- _Task requirements_
Render the lines below as a Markdown table with the columns No. and Line, numbering the rows and omitting any blank lines. Begin at the line that contains "1366x728 pixels." and stop after the line that contains "coord(151,535)", including only those lines.

(Some records)
________________________
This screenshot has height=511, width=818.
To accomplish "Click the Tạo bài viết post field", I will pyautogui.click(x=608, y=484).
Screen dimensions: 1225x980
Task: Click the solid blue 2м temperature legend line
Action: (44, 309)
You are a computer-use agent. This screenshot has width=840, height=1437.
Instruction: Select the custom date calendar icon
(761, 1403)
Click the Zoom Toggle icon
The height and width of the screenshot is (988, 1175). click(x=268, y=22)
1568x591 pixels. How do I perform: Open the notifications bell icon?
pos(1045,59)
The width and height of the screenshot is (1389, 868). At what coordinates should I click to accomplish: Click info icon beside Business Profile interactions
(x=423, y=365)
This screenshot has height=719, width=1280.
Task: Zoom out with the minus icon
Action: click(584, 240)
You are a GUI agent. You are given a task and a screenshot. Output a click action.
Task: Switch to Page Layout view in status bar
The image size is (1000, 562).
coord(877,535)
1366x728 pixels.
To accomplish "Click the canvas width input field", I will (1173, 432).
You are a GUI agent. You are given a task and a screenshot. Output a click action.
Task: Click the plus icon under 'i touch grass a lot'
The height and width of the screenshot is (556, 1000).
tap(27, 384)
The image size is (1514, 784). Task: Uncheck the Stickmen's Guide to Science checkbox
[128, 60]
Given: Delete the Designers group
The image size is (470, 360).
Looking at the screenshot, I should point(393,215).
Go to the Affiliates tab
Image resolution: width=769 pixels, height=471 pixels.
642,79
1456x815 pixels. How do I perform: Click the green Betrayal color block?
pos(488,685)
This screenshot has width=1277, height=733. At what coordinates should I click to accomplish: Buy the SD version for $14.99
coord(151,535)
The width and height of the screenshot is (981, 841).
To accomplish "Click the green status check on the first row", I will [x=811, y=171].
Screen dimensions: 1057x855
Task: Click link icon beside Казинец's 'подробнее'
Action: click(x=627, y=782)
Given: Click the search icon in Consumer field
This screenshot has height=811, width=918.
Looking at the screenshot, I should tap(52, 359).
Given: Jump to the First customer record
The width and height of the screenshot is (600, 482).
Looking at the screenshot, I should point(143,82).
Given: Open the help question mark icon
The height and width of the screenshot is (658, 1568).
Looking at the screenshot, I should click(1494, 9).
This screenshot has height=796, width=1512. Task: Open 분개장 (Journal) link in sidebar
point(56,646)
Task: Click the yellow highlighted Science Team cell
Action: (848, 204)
________________________
- _Finished exercise_
| No. | Line |
|---|---|
| 1 | 1366x728 pixels. |
| 2 | To accomplish "Click the canvas width input field", I will (1173, 432). |
| 3 | You are a GUI agent. You are given a task and a screenshot. Output a click action. |
| 4 | Task: Click the plus icon under 'i touch grass a lot' |
| 5 | The height and width of the screenshot is (556, 1000). |
| 6 | tap(27, 384) |
| 7 | The image size is (1514, 784). Task: Uncheck the Stickmen's Guide to Science checkbox |
| 8 | [128, 60] |
| 9 | Given: Delete the Designers group |
| 10 | The image size is (470, 360). |
| 11 | Looking at the screenshot, I should point(393,215). |
| 12 | Go to the Affiliates tab |
| 13 | Image resolution: width=769 pixels, height=471 pixels. |
| 14 | 642,79 |
| 15 | 1456x815 pixels. How do I perform: Click the green Betrayal color block? |
| 16 | pos(488,685) |
| 17 | This screenshot has width=1277, height=733. At what coordinates should I click to accomplish: Buy the SD version for $14.99 |
| 18 | coord(151,535) |